GIVEN PROBLEM 1 →
In the article on the trade clause behind the Clive Palmer lawsuits, reproduce the passage starting at "Clive Palmer’s attempts" and ending at "the public interest.", swapping "mining magnate" for "businessman".
GIVEN PROBLEM 2 →
Answer these questions from the article on the trade clause behind the Clive Palmer lawsuits:
(a) For how much has Clive Palmer attempted to sue the Australian government?
(b) When did Trade Minister Don Farrell say the government would exclude ISDS from future agreements?
(c) Which committee will consider the government's approach to negotiating trade and investment agreements this week?

PAGE EXCERPT →
--- Begin ---
Government revisits trade clause that allowed Clive Palmer lawsuits
Photo: Paul Peter, CSIRO / Wikimedia / CC BY 3.0

The Saturday Paper | 30 September 2023

Government revisits trade clause that allowed Clive Palmer lawsuits

By Patricia Ranald

Patricia Ranald is an honorary research associate at the University of Sydney and honorary convener of the Australian Fair Trade and Investment Network.

Clive Palmer’s attempts to sue the Australian government for $340 billion have highlighted a contentious aspect of trade policy inherited from the Coalition’s tenure, and which will be revisited this week in an inquiry.

The mining magnate has mounted legal cases that exploit a clause championed by the former government: the investor-state dispute settlement (ISDS). This is a special provision that allows foreign, but not local, investors to claim billions in compensation if they can argue that a change in law or policy would reduce their future profits – even if the change is in the public interest.

Labor opposes ISDS, and in November last year Trade Minister Don Farrell said the government would exclude it from future agreements and review it in existing ones. But the Coalition supports it. This will be one of the most-debated issues among a range that the Joint Standing Committee on Trade and Investment Growth will consider this week, following the deadline for submissions on the government’s approach to negotiating trade and investment agreements. ISDS is also opposed by many civil society groups, but is supported by Australian mining companies, which have used the provision to contest mining licensing decisions by governments in developing countries.
--- End ---
DATA BLOCK →
--- Begin ---
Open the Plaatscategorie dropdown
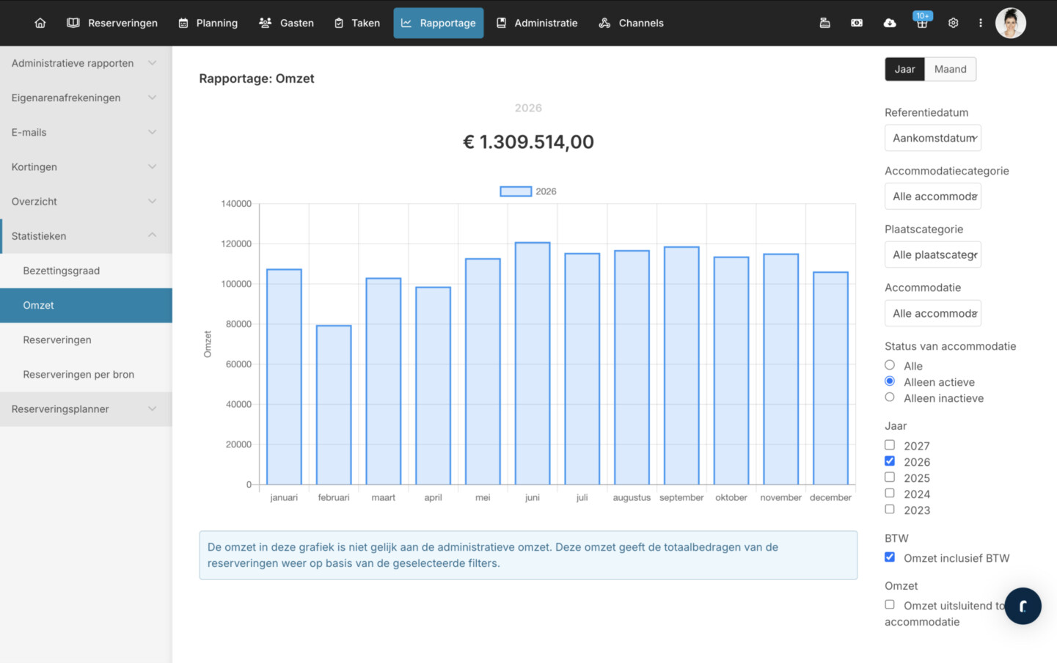Screen dimensions: 1057x663 (932, 254)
--- End ---
COMPLETE RESPONSE 1 →
Clive Palmer’s attempts to sue the Australian government for $340 billion have highlighted a contentious aspect of trade policy inherited from the Coalition’s tenure, and which will be revisited this week in an inquiry.

The businessman has mounted legal cases that exploit a clause championed by the former government: the investor-state dispute settlement (ISDS). This is a special provision that allows foreign, but not local, investors to claim billions in compensation if they can argue that a change in law or policy would reduce their future profits – even if the change is in the public interest.

COMPLETE RESPONSE 2 →
(a) $340 billion
(b) November last year
(c) The Joint Standing Committee on Trade and Investment Growth